Asia’s largest international airline sees its net loss double – so why is it happy with the results?
Cathay Pacific saw its net loss more than double to HK$1.25 billion (€130 million) in 2017, making it the airline’s first back-to-back loss in its 71-year history.
It was only earnings from subsidiaries and from its cargo business that prevented the loss from being much worse.
Asia’s largest international airline, which is due to start flights to Copenhagen in May, is currently in the process of being restructured.
In the wake of the loss for 2016, this is the company’s steepest loss in nine years as bad fuel hedging bets, one-off fines and redundancy costs dragged down results, the South China Morning Post reports.

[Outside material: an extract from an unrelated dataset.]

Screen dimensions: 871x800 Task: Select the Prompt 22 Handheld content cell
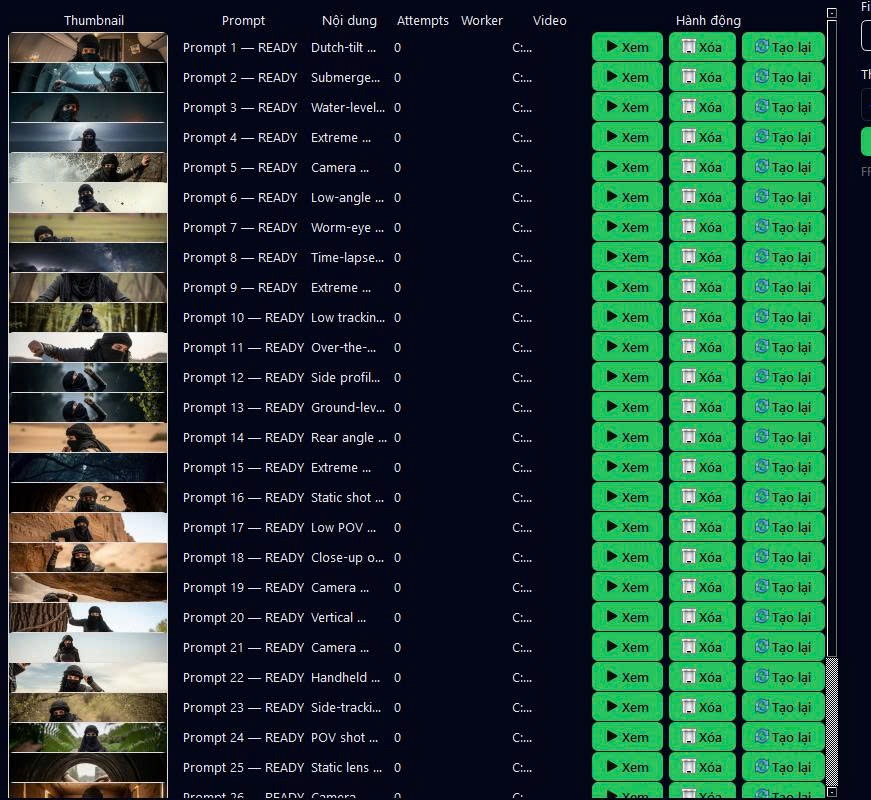coord(346,677)
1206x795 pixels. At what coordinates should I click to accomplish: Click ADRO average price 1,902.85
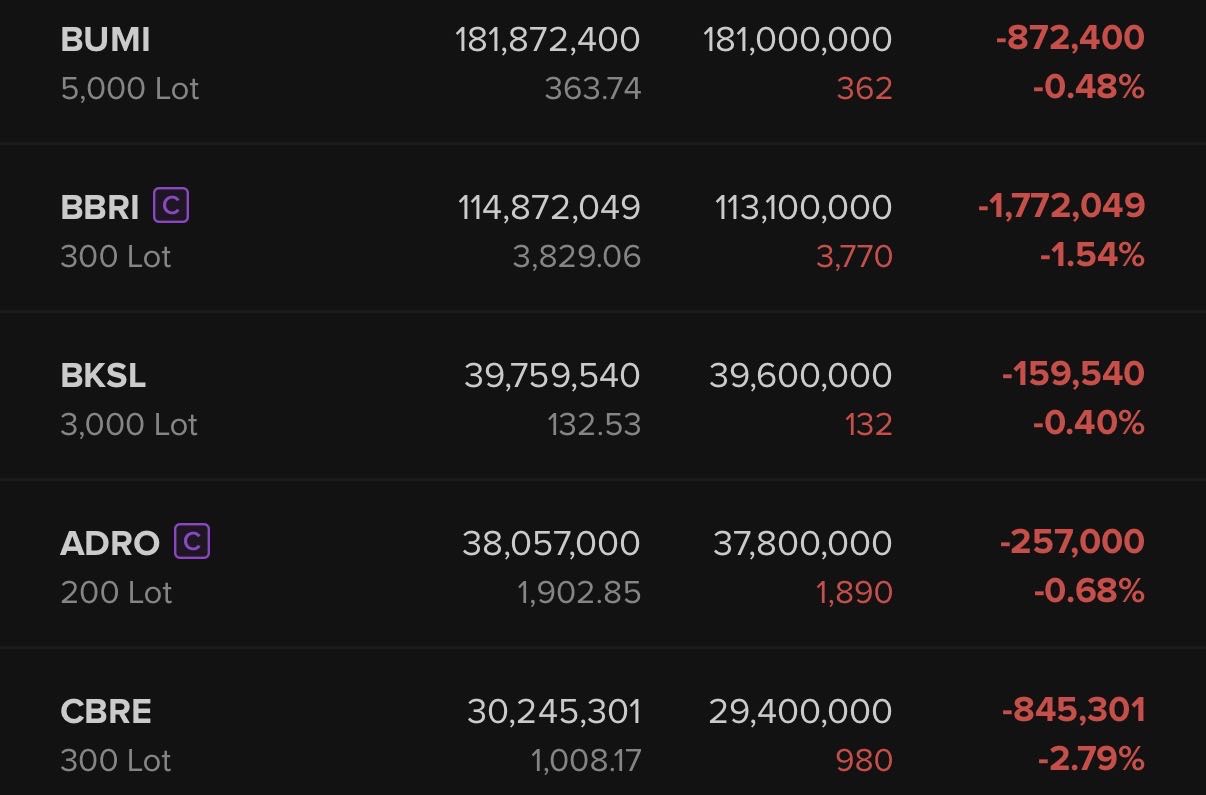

Yet the results were better than some experts estimated and shares in the airline were trading higher following the news.
Revenues grew 5% to HK$97.2 billion but operating expenses increased 7% to HK$101.3 billion.
For its traditionally stronger second half of the year, the airline recorded a profit of HK$792 million, following a loss of HK$2.05 billion in the first half.
Unfortunately for the airline, one-off factors hit the earnings this year, including a European Commission fine of HK$498 million and HK$224 million in redundancy charges.
“We took decisive action through our transformation programme to make our businesses leaner and more agile and more effective competitors,” Cathay Pacific Airways chairman John Slosar said.
“Our focus in 2017 was on building the right foundations, structure and strategy to improve revenue and to better contain costs. Evidence of progress became apparent in the second half of the year.”